◆ Directions for this task: Transcribe everything in the listing as written, and let no image into the copy.

◆ Data for review:
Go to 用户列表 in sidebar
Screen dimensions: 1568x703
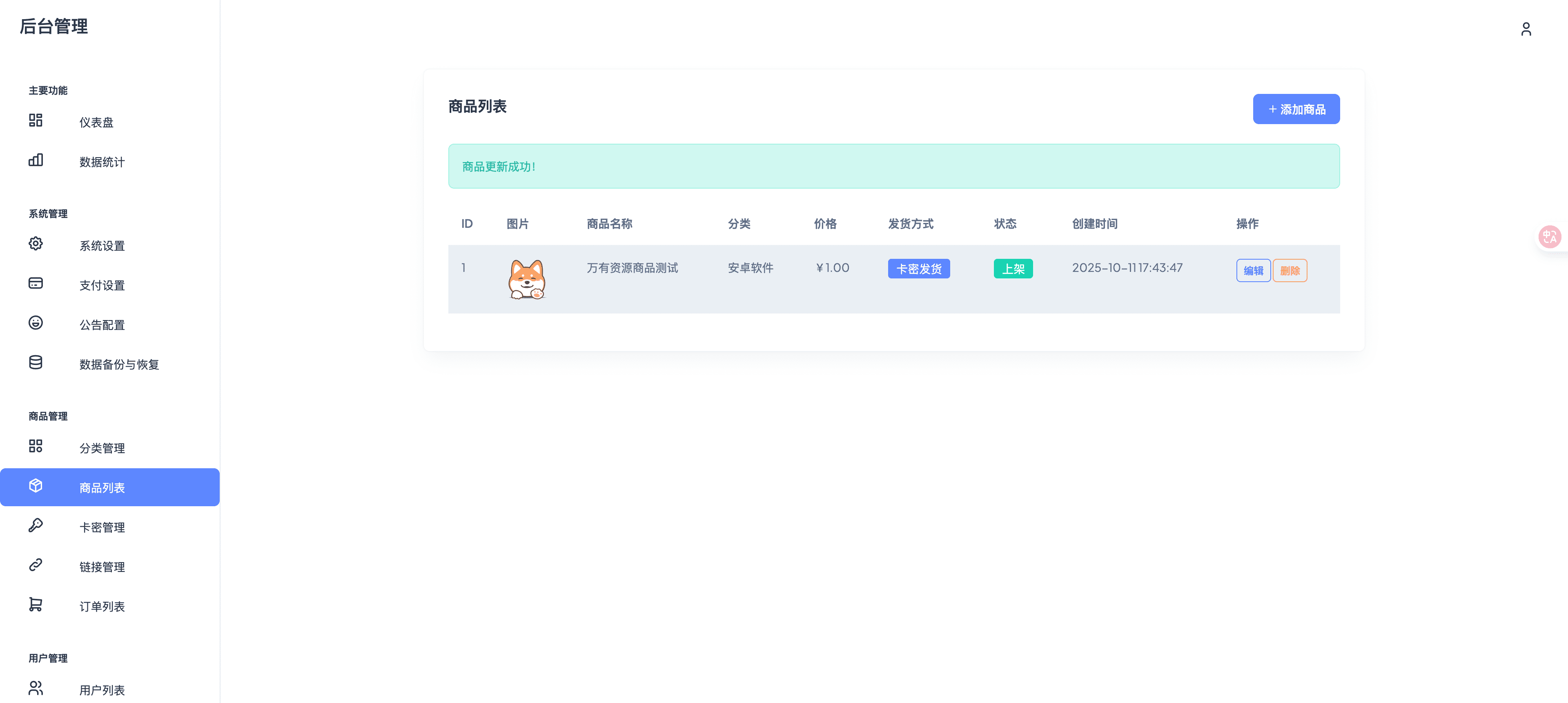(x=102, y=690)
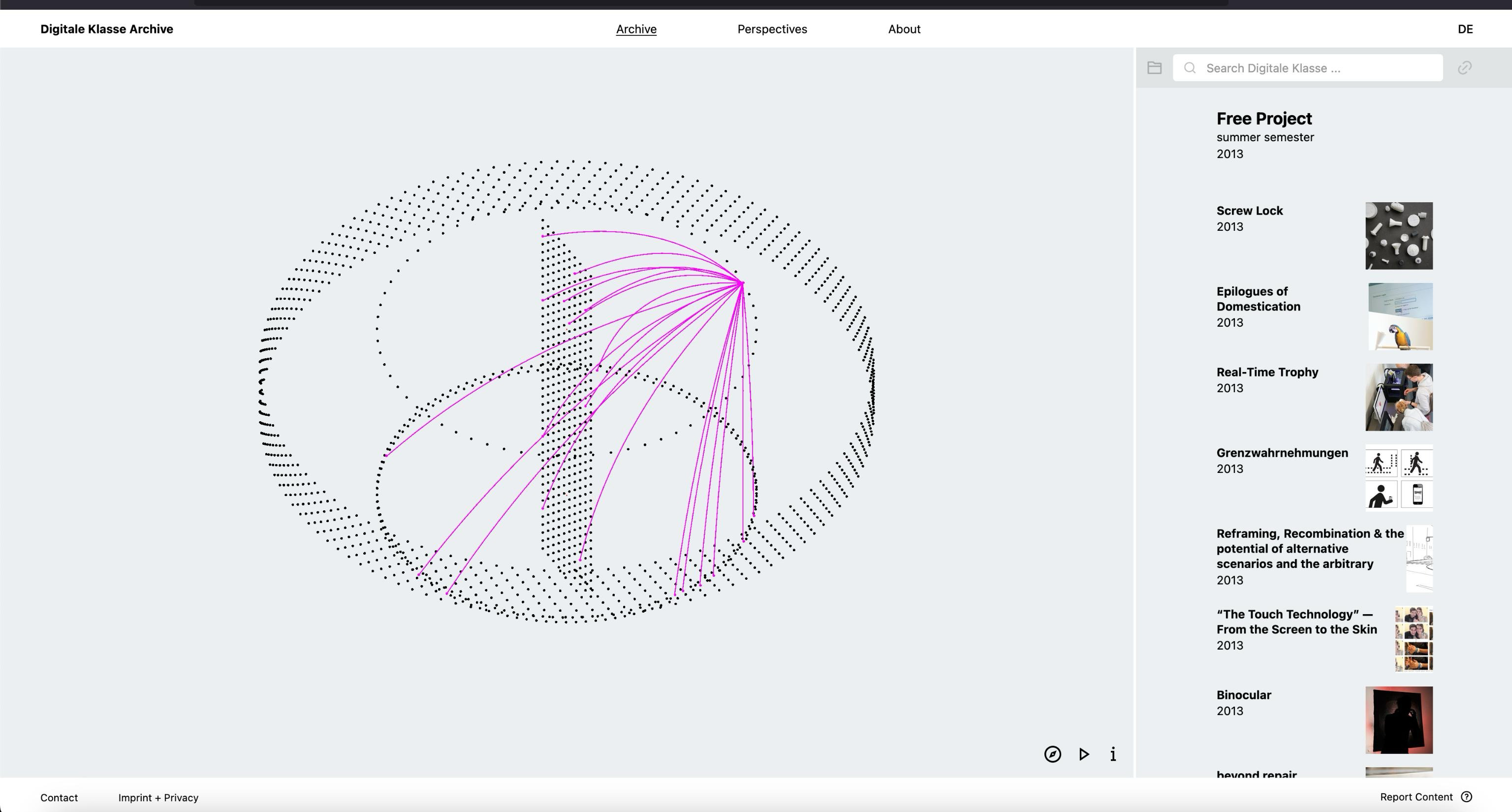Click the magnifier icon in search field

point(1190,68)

◆ Exercise answer:
Go to 用户列表 in sidebar
Screen dimensions: 1568x703
(x=102, y=690)
Click the magnifier icon in search field

point(1190,68)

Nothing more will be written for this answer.